Announced at the Hanover Messe Trade Show 2016, Microsoft and Rolls-Royce will collaborate to support Rolls-Royce intelligent engines and offer 'advanced operational intelligence to airlines'. Rolls-Royce will integrate Microsoft Azure IoT Suite and its Cortana Intelligence Suite to gather information on flight operations, fuel usage and maintenance planning.
Previously, Rolls-Royce has invested in jet engine sensors to produce real-time data, and report back on the condition of the engine and even maintain it remotely.
2. Virgin Atlantic
Virgin Atlantic are investing in the internet of things by making a fleet of Boeing 787 aircrafts and cargo devices connected with IoT devices and sensors. Each connected plane can expect to produce over half a terabyte of data per flight.
Virgin Atlantic IT director David Bulman said: "The latest planes we are getting, the Boeing 787s, are incredibly connected. Literally every piece of that plane has an internet connection, from the engines, to the flaps, to the landing gear."
From this mechanical problems can be reported before they even happen.
3. Farmers Insurance
Farmers Insurance is setting their sights on the internet of things to help the automobile claims resolution proccess.

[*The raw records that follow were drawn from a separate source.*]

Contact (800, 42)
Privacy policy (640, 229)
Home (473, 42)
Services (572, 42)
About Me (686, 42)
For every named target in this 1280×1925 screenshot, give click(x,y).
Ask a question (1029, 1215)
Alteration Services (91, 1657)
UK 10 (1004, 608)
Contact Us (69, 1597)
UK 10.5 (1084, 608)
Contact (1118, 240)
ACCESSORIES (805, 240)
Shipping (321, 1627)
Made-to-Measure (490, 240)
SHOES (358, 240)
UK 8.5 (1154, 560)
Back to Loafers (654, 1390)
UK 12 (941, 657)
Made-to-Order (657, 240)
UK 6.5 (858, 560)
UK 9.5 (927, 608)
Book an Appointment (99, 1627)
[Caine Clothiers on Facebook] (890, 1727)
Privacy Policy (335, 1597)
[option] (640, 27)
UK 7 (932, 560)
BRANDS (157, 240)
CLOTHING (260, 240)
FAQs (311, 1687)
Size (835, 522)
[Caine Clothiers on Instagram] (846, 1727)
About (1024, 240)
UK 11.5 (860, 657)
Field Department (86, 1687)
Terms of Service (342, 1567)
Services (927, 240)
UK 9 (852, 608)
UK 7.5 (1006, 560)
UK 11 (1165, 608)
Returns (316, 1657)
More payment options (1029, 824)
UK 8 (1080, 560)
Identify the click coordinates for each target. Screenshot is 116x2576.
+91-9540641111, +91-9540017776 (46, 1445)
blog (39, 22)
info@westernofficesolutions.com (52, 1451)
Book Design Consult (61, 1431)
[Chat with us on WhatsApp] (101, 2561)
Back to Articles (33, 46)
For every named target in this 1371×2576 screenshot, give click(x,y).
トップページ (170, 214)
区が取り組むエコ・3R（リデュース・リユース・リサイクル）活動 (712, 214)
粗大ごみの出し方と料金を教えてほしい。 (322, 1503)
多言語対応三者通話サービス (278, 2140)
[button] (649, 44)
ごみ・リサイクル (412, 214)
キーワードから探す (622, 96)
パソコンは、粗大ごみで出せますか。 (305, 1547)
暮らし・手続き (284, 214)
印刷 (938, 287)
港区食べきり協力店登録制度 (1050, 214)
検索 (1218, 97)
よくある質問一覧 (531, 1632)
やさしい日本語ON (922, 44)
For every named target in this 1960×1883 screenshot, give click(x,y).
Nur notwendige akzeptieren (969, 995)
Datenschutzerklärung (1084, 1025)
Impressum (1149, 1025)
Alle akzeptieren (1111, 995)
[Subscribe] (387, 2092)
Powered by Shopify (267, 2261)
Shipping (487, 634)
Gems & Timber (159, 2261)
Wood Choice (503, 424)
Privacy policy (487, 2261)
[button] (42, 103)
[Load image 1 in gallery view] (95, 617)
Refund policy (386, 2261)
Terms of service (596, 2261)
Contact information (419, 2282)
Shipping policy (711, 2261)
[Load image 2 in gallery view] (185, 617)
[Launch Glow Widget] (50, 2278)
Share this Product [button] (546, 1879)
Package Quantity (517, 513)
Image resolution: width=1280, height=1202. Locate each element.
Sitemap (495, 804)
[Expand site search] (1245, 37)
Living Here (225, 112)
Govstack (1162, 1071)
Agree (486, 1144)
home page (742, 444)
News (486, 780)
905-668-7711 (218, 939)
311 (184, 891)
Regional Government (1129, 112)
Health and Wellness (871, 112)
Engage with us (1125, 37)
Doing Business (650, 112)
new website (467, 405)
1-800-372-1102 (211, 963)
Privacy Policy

CIO Ron Guerrier says a sensor-equipped car that gets hit by a shopping trolly in a car park could notify the owner, via an alert to their smartphone, about the incident and offer to contact a Farmers Insurance claims representative.
4. Fitness First
Fitness First has invested in iBeacon technologies to track who exactly is entering their gyms and to send relevant information to them automatically. For example, iBeacon could highlight a person that regularly enters the gym and send a notification to encourage them to invite their friends.
5. Milton Keynes Council
Milton Keynes Council, the Open University and BT and others have joined forces to build the UK's first city-wide, open access demonstration network for machine to machine (M2M) communications and the Internet of Things.
The network could be used for anything from monitoring car parking spaces to checking when rubbish bins need emptying, according to the partners.
The technology is being supplied and managed by BT and Neul. Working with Milton Keynes Council, they will install a network of Weightless base stations to provide coverage across the city for low power, connected sensors.